▸ DIRECTIONS
1 > Check each statement below against the article on setting deadlines for actors, and answer yes or no, please, quoting the article's deciding words. (a) The article presents deadlines as something that will immediately make you a better actor. (b) The article opens with a quotation from Truman Capote. (c) The article allows that a deadline may need changing because of outside factors.
2 > Pick up the article on setting deadlines for actors after its final sentence and write what comes next.

▸ SOURCE EXTRACT
Setting Deadlines
The author Truman Capote once wrote: “The problem with living outside the law is that you no longer have its protection.” If you transplant this idea to the context of a career in the arts, there are eerie parallels that can be drawn between a villainous existence and the liberty of a freelance artist. There are no rules, no set paths, no wake-up times or clocks to punch in the day-to-day creative (or criminal) life. So how the hell do you keep moving forward and achieving your goals? What’s to stop you slowing down or giving up when you are your own lawmaker? Let’s talk deadlines: the ultimate actor’s accountability tool.
Setting deadlines as an actor is a surefire way to keep your career on track between jobs. They invite you to set manageable goals and track towards them with progress in mind. Even if a project proves too ambitious, or the deadline requires modification due to external factors, the very existence of a date by which a project is due to be completed, or progressed, can provide a sense of momentum to otherwise stagnant periods in your creative career.
We’re going to keep the advice in this article as practical as possible. With that in mind, we’ll say up front that deadlines are not some ‘productivity hack’ or something that will immediately make you a better or more fulfilled actor. They are a tool, which, like any other in your actor’s toolkit, requires some practice and focus and lot of personal effort. If you’re willing to put that effort in, you’re sure to be rewarded.

▸ DATA PROVIDED
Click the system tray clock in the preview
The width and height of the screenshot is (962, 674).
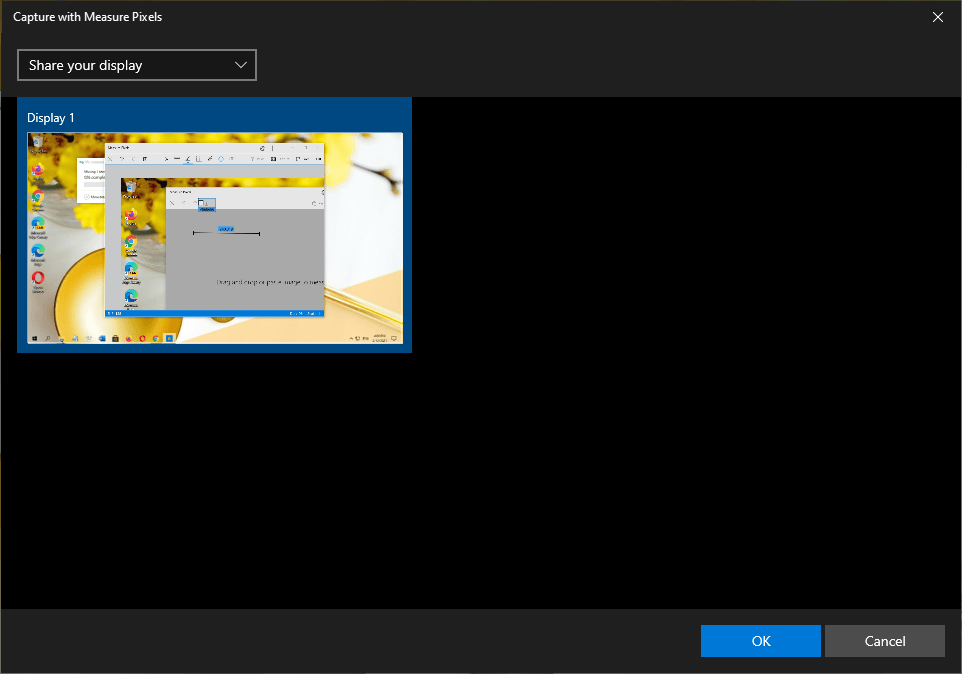coord(382,339)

▸ SOLVED TASKS
1 >
(a) No: "deadlines are not some ‘productivity hack’ or something that will immediately make you a better or more fulfilled actor"
(b) Yes: "The author Truman Capote once wrote"
(c) Yes: "the deadline requires modification due to external factors"

2 >
How to Set a Deadline
Setting deadlines is not as simple as picking a date on your calendar in “x” amount of weeks or months. Sure, at some point, it does come down to that. But a good deadline is specific, focused and generally comprises of something you can’t simply do overnight.
Goals that require deadlines require time—and for you to consider how much time it is going to take to get there. So before you pick that date, think about the journey you’re going to be undertaking between now and then. Is it achievable? Is it sustainable? Can the goal be measured along the way, perhaps by the number of pages in a script you need to memorise each day to be off-book by rehearsals?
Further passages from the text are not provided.